The University of Berlin in 1932? Milan in 1922? Good guesses. But this all happened at Cornell in the spring of 1969. Paramilitary Black Nationalists under the banner of the Afro-American Society seized control of the university after waging an increasingly aggressive campaign of intimidation and violence.
The public excuse for the armed seizure of the Cornell student union was a cross burning outside a black dorm. This was later revealed to be a hoax orchestrated by the black radicals themselves in order to provide a pretext for their violence — and to overshadow the administration's fainthearted and toothless "reprimands" of six black radicals who'd broken campus rules and state laws. This Reichstag-fire-style tactic worked perfectly, as the gun-toting fascist squadristi stormed Straight Hall in the predawn hours, rousting bleary-eyed parents who were staying there for Parents Weekend. These bewildered souls who had the misfortune to bankroll the educations of the very gun-toting scholarship students now calling them "pigs" were forced to jump from a three-foot-high cargo deck into the freezing Ithaca rain. "This is Nazism in its worst form," declared a mother with breathless, if understandable, exaggeration.2 The university president, James A. Perkins, was required to cancel his morning convocation address, sublimely titled "The Stability of the University."

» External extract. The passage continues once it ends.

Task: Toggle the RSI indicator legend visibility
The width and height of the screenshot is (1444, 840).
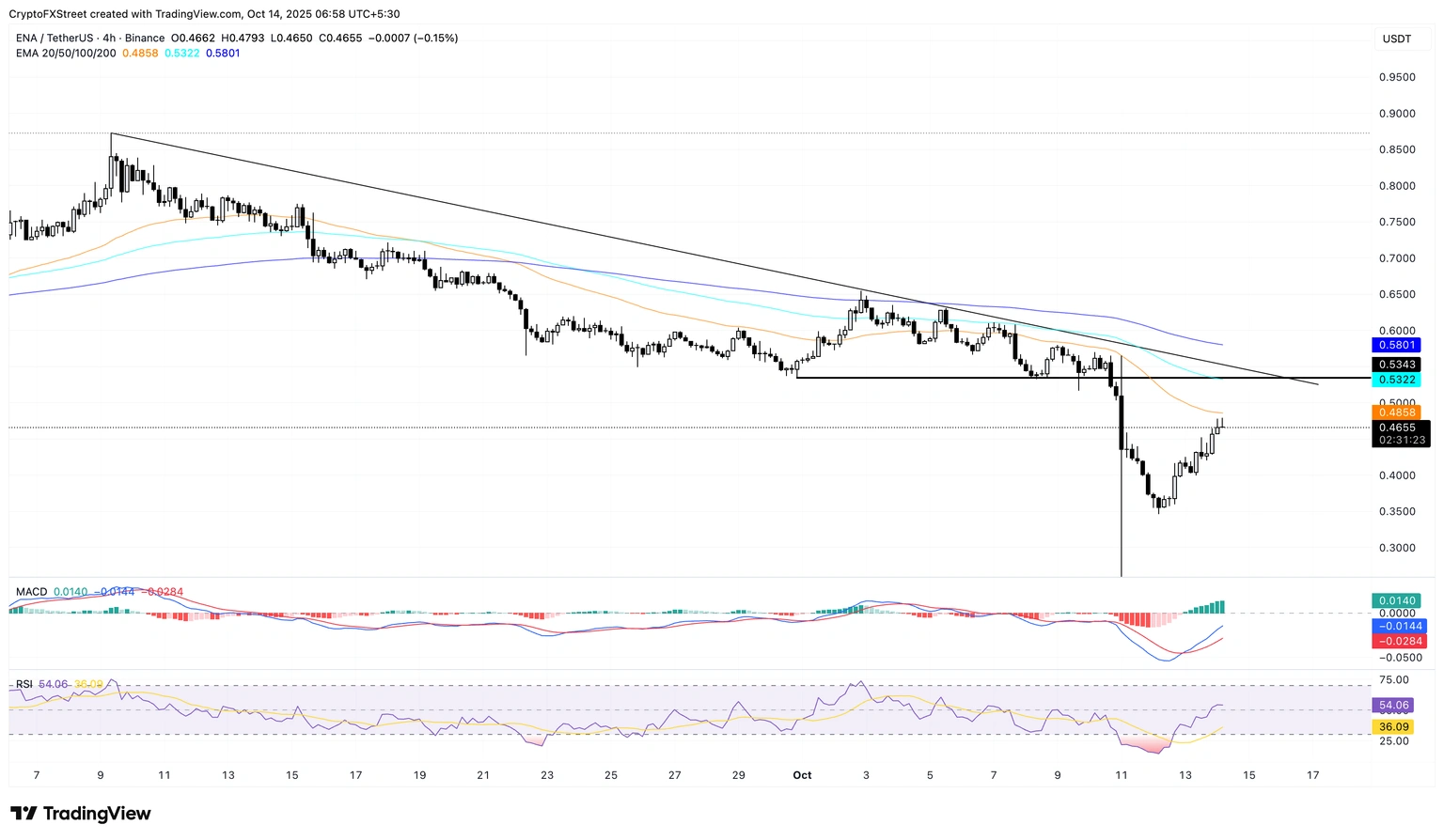Action: [23, 684]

In popular myth the 1960s was a gentle utopian movement that opposed the colonialist Vietnam War abroad and sought greater social equality and harmony at home. And it is true that the vast majority of those young people who were drawn to what they called the movement were starry-eyed idealists who thought they were ushering in the Age of Aquarius. Still, in its strictly political dimension, there is no denying that the movement's activist core was little more than a fascist youth cult. Indeed the "movement" of the 1960s may be considered the third great fascist moment of the twentieth century. The radicals of the New Left may have spoken about "power to the people" and the "authentic voice of a new generation," but they really favored neither. They were an avant-garde movement that sought to redefine not only politics but human nature itself.
Historically, fascism is of necessity and by design a form of youth movement, and all youth movements have more than a whiff of fascism about them. The exaltation of passion over reason, action over deliberation, is a naturally youthful impulse. Treating young people as equals, "privileging" their opinions precisely because they lack experience and knowledge, is an inherently fascist tendency, because at its heart lies the urge to throw off "old ways" and "old dogmas" in favor of what the Nazis called the "idealism of the deed." Youth politics — like populism generally — is the politics of the tantrum and the hissy fit. The indulgence of so-called youth politics is one face of the sort of cowardice and insecurity that leads to the triumph of barbarism.